While the Porcupine Mountains and Ontonagon County in the western Upper Peninsula offer their share of scenic natural wonders and outstanding recreational opportunities, the area is also rich in history. Here’s a closer look at the history of the area and the historic sites you can still visit today.

Mining history

Mining was a key industry in the Upper Peninsula in the mid-19th and early 20th century. It drove the population and led to the settlement of communities that still exist today, and you can find remnants of these now-abandoned copper mines almost everywhere you look.

Just inside the entrance to the Porcupine Mountains Wilderness State Park sits the sealed entrance of Mead Mine, a roadside stop on M-107 between the Porcupine Mountains Ski Area and Lake of the Clouds. Along South Boundary Road, you’ll find the ruins of the Nonesuch Mine (as well as Nonesuch Falls), which was in operation off and on from the 1860s to the 1910s.

Adventure Mine, located in Greenland Township, lets visitors take a hardhat tour of one of the best-preserved copper mines in the Upper Peninsula.
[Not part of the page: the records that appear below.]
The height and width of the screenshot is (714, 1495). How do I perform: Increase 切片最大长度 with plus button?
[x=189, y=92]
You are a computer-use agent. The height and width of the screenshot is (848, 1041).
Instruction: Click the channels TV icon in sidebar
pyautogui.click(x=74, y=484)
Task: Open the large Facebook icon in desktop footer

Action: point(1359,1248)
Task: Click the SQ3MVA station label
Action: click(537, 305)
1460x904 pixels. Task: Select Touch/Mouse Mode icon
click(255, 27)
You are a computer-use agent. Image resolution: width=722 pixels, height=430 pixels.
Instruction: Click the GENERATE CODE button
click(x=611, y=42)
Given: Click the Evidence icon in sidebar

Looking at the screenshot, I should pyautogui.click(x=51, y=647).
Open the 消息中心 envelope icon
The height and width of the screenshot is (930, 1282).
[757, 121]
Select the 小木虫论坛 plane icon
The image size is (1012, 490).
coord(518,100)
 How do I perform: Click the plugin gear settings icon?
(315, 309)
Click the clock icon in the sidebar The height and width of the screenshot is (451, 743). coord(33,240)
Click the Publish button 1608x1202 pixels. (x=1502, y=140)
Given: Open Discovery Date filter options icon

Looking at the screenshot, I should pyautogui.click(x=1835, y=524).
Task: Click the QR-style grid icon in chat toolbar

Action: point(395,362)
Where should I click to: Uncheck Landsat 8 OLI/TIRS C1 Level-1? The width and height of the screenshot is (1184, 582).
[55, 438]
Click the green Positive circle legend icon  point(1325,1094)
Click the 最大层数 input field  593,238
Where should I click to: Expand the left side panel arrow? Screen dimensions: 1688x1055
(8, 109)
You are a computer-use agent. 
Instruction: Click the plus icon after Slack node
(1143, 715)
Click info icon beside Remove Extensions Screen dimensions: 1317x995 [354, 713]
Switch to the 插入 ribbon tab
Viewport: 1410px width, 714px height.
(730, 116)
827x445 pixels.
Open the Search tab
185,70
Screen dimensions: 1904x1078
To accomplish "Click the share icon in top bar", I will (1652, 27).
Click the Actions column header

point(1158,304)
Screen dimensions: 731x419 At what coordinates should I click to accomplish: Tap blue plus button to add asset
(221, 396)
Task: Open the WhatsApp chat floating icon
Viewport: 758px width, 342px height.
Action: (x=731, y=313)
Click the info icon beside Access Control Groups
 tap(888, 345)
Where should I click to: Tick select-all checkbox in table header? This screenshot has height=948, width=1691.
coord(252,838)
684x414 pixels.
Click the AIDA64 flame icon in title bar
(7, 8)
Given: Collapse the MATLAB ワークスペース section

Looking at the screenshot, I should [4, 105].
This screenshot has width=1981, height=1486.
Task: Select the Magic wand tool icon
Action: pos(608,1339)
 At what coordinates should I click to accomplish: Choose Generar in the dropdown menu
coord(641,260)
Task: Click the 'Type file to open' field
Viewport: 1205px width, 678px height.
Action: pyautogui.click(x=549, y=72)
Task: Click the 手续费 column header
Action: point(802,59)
Different tours offer different experiences—the Prospector’s Tour is a family-friendly trek through the mine, the Miner’s Tour rappels guests 80 feet down into another part of the vast mine, and the half-day Captain’s Tour takes visitors to the second level of the mine.

Try your hand at identifying copper and other valuable minerals at the Caledonia Copper Mine in Mass City. The mine started operations in the 1860s but today welcomes groups to dig through their own ore piles (left over from the mine’s original ore) to collect and identify different specimens.

Ontonagon, Silver City & White Pine

The village of Ontonagon (and Ontonagon County as a whole) was established in 1843, and it is the oldest permanent settlement on the south shore of Lake Superior. In 1845, a portion of Ontonagon County was partitioned to become Gogebic County, and a year later, the village of Ontonagon was named the county seat. At the height of the U.P.’s copper boom in the 1850s, Ontonagon’s population was 6,000 (compared to 1,500 in the most recent census).

Silver City was founded in the late 1870s and named after a short-lived “silver rush” when a small vein of silver was discovered just south of the city.

Mining first began in White Pine in the 1880s and took place sporadically for the next 75 years, until the White Pine Mine began operations in earnest. From 1952 to 1995, the White Pine Mine produced more than 4 billion pounds of copper, with peak production in the mid-1970s, when the mine employed 3,000 people and processed as much as 15,000 tons of ore a day.

Other historic sites

The Ontonagon Lighthouse, built in 1866, is one of the oldest lighthouses in Michigan and was in operation on the shores of Lake Superior for nearly 100 years. Today, guests can still visit the historic lighthouse on the shores of Lake Superior. Walk around and admire the exterior of the building or purchase a ticket for an indoor tour, which starts downtown at the Ontonagon County Historical Society and includes a short shuttle ride to the lighthouse. The historical society is also home to a museum, which houses hundreds of artifacts from more than two centuries of life and culture in the western Upper Peninsula.

Old Victoria Restoration shows visitors what life was like for miners and their families in the 19th and early 20th centuries in Ontonagon County. The historical site, one of several Keweenaw Heritage Sites in the Upper Peninsula, contains four log cabins restored to the conditions residents would have encountered in the 1800s and 1900s.